(Extracted data entries)
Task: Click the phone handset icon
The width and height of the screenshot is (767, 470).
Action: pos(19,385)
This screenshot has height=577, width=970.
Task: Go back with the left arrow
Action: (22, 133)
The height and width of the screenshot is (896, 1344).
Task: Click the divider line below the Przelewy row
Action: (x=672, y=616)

YOUR ASSIGNMENT | Transcribe the entries above exactly.

RESPONSE BELOW |
Task: Click the phone handset icon
The width and height of the screenshot is (767, 470).
Action: pos(19,385)
This screenshot has height=577, width=970.
Task: Go back with the left arrow
Action: (22, 133)
The height and width of the screenshot is (896, 1344).
Task: Click the divider line below the Przelewy row
Action: (x=672, y=616)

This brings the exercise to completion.